Exercise goal :: Take the part that opens with the line containing "Task: Expand the Users row chevron" and closes with the line containing "Action: [252, 556]". Reproduce only those lines, substituting "arrow" for "chevron" and leaving everything else unchanged.

Given data ::

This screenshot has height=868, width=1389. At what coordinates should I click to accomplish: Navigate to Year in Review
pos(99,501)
--
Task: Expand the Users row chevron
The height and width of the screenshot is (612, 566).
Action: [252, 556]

Output ::
Task: Expand the Users row arrow
The height and width of the screenshot is (612, 566).
Action: [252, 556]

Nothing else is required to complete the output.